╭──

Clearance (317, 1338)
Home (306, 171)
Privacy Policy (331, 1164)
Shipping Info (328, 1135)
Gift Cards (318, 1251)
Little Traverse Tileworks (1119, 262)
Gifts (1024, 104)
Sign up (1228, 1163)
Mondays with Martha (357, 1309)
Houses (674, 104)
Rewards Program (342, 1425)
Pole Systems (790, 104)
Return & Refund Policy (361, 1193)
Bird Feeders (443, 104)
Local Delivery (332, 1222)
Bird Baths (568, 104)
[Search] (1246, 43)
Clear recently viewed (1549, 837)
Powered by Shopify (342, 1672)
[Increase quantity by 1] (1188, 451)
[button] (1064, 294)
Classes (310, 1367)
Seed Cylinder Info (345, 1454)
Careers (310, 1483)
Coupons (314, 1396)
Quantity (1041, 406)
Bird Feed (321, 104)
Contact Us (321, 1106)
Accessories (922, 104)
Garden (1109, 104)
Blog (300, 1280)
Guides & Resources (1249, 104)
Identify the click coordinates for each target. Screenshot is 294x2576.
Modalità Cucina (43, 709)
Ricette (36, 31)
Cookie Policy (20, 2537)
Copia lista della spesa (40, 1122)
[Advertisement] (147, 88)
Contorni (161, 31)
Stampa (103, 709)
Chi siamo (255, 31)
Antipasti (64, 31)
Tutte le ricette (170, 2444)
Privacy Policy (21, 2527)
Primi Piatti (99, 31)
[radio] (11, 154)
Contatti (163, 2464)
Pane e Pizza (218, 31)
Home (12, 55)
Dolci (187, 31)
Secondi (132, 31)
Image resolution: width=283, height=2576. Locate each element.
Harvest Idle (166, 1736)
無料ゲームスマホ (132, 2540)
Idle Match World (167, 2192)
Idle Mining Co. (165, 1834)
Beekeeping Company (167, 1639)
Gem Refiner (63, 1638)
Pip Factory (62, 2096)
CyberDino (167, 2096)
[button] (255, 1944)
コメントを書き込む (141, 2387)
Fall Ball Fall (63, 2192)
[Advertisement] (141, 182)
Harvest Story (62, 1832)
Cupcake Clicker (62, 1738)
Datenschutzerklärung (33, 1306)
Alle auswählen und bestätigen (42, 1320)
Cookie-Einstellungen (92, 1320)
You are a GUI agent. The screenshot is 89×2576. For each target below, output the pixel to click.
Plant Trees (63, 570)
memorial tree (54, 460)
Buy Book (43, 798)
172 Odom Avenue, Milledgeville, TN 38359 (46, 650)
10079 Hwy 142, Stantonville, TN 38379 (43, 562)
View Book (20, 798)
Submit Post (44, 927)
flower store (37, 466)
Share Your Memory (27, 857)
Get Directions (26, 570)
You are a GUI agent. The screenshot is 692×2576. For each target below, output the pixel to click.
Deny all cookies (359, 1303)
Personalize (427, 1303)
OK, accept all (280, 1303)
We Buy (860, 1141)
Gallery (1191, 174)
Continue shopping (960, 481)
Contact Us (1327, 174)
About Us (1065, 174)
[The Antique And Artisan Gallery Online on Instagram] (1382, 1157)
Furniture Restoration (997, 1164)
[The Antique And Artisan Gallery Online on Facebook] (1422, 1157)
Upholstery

╰──

→ **WORK ORDER**
Begin with the line that contains "Contact Us (1327, 174)" and end with the last line of the material above. Set down that range exactly.

→ **EXPECTED OUTPUT**
Contact Us (1327, 174)
About Us (1065, 174)
[The Antique And Artisan Gallery Online on Instagram] (1382, 1157)
Furniture Restoration (997, 1164)
[The Antique And Artisan Gallery Online on Facebook] (1422, 1157)
Upholstery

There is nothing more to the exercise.